(Selected text)

Tuesday, March 26, 2019

The Rise and Fall of the Dinosaurs: A New History of Their Lost World

by Steve Brusatte

The author, a paleontologist at the University of Edinburgh, covers hundreds of millions of years of biological history, from the pre-Cambrian to the latest Cretaceous (a fun phrase to say, by the way), explaining in lucid prose the story of the dinosaurs. Brusatte writes with the infectious giddiness of the young geek he still is; his informative chapter on T. Rex in particular is breathless in admiration for "the king." There's almost too much history and discovery for Brusatte to cover, so wide is his scope and excitement. He tells in vivid detail about the two great extinction events (the second, the asteroid that killed the dinosaurs, is confirmed in his account by a layer in the ancient rock of iridium that had to come from outer space). He explains how the ponderous sauropods grew so huge (fast growth, light bones, and most interestingly their birdlike lungs, which allowed them to take in both oxygen on inhalation and exhalation). He discusses the unfortunate and bizarre episode known as the "Bone Wars," in which eccentric 19th-century natural scientists Edward Drinker Cope and Othniel Charles Marshand (they had such great names back then) let their rivalry for glory overcome their desire for scientific advancement. Brusatte also makes clear the now accepted theory that birds are dinosaurs.

(End Selected text)

▸ **Work task**:
Extract the dinosaur book review in full, reproducing every line verbatim.

(Exercise data)

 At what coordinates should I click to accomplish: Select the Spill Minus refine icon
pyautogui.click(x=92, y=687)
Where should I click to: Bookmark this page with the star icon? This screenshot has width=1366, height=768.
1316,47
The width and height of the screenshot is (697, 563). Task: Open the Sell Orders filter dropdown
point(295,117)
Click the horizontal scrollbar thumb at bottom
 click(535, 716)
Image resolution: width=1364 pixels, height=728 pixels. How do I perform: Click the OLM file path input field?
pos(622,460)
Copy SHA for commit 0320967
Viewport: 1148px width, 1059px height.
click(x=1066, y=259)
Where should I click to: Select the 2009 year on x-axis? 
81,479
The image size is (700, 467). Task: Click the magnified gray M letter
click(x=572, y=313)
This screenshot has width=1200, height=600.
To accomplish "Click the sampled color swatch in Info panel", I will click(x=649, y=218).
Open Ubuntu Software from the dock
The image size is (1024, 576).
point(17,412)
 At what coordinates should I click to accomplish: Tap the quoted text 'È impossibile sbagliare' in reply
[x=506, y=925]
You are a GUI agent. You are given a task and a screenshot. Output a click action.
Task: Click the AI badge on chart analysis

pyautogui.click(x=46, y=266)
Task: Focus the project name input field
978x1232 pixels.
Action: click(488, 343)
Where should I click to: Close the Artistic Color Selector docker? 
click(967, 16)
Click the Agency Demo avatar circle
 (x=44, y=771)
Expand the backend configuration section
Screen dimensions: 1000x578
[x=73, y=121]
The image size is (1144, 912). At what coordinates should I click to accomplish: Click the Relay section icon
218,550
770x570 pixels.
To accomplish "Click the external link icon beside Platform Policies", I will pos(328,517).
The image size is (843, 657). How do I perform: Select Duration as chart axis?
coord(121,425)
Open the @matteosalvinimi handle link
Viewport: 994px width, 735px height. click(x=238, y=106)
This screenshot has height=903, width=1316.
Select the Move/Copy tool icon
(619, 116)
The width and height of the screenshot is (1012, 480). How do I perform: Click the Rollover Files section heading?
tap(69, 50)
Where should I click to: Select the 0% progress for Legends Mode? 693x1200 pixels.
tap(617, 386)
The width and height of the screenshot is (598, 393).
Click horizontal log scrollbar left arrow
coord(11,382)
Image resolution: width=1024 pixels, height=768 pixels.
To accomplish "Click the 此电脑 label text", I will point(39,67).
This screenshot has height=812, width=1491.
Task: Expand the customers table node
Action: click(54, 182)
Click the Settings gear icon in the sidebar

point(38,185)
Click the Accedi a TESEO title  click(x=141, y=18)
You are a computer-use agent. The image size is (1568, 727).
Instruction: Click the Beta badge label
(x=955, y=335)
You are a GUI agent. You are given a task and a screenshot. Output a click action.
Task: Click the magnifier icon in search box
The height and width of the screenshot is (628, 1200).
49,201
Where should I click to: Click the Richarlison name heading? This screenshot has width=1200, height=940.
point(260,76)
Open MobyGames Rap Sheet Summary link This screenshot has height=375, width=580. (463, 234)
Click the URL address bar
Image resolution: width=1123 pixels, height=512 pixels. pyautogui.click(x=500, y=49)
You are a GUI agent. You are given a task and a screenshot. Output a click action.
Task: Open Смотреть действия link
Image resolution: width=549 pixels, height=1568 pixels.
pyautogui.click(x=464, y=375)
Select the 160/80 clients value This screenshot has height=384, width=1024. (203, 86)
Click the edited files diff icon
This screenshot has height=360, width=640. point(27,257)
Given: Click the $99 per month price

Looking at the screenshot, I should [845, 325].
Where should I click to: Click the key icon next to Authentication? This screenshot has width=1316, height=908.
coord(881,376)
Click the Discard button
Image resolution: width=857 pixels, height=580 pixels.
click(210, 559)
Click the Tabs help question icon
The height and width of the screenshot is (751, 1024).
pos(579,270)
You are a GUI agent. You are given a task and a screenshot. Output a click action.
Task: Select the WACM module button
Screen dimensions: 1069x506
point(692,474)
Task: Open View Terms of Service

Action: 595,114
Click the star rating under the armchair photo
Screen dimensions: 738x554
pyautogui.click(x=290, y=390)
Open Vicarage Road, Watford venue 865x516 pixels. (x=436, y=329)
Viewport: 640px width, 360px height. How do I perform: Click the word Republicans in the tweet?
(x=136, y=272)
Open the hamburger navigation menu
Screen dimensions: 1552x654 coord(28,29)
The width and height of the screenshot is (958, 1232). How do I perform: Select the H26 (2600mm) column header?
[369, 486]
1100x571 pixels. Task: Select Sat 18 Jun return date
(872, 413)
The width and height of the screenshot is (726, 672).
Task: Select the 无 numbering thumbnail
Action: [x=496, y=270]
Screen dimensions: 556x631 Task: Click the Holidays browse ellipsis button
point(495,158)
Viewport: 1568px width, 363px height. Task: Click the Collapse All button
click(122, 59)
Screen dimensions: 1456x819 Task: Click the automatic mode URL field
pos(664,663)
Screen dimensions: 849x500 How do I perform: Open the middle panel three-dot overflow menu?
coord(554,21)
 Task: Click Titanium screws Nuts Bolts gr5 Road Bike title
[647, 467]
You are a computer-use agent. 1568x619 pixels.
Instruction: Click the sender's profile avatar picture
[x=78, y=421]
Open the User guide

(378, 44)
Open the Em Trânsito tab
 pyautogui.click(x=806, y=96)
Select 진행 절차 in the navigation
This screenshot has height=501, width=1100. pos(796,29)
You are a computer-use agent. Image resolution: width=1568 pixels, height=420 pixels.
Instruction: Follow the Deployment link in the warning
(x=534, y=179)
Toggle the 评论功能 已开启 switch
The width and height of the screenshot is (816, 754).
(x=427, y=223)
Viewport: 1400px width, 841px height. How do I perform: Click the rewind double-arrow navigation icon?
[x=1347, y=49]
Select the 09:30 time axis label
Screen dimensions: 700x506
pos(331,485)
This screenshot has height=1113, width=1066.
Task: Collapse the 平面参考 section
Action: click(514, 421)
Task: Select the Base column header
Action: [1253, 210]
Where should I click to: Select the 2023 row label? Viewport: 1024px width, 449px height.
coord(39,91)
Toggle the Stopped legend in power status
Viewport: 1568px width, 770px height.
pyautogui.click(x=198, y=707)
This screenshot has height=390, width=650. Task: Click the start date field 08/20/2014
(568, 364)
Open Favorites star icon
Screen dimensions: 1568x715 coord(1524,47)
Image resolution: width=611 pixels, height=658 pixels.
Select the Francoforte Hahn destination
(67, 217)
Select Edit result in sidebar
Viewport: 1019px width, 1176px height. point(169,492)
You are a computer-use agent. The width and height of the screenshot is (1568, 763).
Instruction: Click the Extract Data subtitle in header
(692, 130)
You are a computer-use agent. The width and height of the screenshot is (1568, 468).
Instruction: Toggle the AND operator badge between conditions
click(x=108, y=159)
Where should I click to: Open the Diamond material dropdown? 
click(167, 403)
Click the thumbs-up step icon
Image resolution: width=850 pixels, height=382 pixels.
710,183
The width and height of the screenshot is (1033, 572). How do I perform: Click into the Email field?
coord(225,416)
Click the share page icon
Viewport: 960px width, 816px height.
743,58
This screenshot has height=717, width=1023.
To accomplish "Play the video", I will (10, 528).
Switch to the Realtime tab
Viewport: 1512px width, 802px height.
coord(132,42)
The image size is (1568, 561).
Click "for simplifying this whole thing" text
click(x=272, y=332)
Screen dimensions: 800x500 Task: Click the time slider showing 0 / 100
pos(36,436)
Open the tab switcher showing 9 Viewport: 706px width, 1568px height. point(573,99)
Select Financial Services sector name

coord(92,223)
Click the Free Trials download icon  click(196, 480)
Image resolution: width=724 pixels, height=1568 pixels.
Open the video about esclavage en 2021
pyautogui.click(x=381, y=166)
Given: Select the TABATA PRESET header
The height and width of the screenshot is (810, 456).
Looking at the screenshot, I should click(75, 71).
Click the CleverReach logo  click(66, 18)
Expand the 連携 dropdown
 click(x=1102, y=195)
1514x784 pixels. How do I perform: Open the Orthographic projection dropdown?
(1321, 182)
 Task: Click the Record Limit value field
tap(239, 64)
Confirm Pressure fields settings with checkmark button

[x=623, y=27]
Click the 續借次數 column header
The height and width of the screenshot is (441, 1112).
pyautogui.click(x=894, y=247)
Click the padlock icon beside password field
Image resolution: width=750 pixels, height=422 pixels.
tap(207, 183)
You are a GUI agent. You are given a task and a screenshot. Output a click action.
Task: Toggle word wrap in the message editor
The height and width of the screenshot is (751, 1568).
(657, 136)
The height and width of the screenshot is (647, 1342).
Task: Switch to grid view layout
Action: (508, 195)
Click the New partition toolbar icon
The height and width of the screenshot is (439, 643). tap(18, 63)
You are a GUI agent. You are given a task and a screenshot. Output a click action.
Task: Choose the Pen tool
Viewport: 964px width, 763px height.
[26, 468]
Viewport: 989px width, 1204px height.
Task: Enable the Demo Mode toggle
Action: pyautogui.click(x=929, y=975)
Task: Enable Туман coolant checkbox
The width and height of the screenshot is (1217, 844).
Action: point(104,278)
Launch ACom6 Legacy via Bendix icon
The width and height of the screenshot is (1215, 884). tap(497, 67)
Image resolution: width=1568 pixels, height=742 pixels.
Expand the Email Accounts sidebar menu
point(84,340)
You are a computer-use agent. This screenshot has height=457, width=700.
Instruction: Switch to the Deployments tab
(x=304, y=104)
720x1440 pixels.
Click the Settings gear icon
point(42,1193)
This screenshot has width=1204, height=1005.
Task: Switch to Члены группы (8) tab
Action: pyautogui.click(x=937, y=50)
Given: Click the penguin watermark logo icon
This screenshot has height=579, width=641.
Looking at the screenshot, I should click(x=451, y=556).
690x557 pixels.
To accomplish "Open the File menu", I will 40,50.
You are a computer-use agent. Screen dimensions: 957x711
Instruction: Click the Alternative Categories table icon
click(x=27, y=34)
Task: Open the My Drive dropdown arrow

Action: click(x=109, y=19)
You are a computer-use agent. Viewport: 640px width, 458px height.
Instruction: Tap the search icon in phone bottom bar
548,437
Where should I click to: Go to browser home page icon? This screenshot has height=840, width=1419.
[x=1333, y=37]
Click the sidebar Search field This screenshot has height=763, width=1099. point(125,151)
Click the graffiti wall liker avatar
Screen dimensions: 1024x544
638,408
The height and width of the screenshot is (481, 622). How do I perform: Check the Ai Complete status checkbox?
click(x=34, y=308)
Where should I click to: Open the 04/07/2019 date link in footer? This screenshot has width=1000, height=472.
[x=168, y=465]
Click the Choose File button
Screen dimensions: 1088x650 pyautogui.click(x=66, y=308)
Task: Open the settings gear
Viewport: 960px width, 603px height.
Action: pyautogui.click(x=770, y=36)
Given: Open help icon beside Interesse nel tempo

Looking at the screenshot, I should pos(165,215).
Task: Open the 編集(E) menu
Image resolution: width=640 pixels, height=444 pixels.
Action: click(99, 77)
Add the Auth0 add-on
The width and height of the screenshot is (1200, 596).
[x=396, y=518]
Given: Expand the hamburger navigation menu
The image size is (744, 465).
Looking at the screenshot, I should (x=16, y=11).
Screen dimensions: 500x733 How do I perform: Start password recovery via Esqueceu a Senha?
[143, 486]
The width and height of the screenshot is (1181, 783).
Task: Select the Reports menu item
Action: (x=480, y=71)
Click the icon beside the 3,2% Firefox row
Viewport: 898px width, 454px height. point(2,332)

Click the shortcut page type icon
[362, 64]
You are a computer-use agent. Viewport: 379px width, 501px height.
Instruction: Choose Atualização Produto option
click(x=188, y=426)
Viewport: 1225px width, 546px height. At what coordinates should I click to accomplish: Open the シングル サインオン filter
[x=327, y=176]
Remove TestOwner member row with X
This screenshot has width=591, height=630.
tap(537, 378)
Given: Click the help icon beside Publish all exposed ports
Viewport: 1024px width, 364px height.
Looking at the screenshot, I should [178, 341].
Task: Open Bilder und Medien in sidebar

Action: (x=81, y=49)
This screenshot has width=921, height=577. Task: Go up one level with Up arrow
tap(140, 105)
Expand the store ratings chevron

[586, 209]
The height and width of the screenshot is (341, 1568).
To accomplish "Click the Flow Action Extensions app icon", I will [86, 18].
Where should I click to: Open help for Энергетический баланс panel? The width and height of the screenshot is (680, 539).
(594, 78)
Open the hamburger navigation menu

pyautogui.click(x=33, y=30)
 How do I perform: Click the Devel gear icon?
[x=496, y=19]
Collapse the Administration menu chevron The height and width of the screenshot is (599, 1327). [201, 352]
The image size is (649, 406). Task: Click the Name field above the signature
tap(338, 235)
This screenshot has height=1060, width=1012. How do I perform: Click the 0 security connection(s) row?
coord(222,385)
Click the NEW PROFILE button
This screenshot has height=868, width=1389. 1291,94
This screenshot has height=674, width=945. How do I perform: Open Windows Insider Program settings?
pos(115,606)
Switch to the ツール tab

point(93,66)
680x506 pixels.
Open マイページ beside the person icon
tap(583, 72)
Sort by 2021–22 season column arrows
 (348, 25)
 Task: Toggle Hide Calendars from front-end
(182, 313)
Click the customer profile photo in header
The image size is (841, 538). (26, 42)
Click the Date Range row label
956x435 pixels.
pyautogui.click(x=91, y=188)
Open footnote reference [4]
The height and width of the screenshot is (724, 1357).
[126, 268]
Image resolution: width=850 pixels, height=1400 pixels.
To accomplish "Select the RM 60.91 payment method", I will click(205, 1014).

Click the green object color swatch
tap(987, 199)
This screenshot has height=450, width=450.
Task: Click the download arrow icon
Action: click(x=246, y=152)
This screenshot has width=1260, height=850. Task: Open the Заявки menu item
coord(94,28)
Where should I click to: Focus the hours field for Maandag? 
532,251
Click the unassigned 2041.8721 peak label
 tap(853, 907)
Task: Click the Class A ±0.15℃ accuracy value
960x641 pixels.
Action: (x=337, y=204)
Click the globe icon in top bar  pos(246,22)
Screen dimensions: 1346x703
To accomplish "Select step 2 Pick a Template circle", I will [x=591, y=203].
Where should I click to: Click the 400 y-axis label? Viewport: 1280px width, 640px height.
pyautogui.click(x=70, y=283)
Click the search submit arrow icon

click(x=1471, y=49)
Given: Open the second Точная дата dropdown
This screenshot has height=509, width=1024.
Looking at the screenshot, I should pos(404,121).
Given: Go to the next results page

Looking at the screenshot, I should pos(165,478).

(End Exercise data)

▸ **Task response**:
Tuesday, March 26, 2019

The Rise and Fall of the Dinosaurs: A New History of Their Lost World

by Steve Brusatte

The author, a paleontologist at the University of Edinburgh, covers hundreds of millions of years of biological history, from the pre-Cambrian to the latest Cretaceous (a fun phrase to say, by the way), explaining in lucid prose the story of the dinosaurs. Brusatte writes with the infectious giddiness of the young geek he still is; his informative chapter on T. Rex in particular is breathless in admiration for "the king." There's almost too much history and discovery for Brusatte to cover, so wide is his scope and excitement. He tells in vivid detail about the two great extinction events (the second, the asteroid that killed the dinosaurs, is confirmed in his account by a layer in the ancient rock of iridium that had to come from outer space). He explains how the ponderous sauropods grew so huge (fast growth, light bones, and most interestingly their birdlike lungs, which allowed them to take in both oxygen on inhalation and exhalation). He discusses the unfortunate and bizarre episode known as the "Bone Wars," in which eccentric 19th-century natural scientists Edward Drinker Cope and Othniel Charles Marshand (they had such great names back then) let their rivalry for glory overcome their desire for scientific advancement. Brusatte also makes clear the now accepted theory that birds are dinosaurs.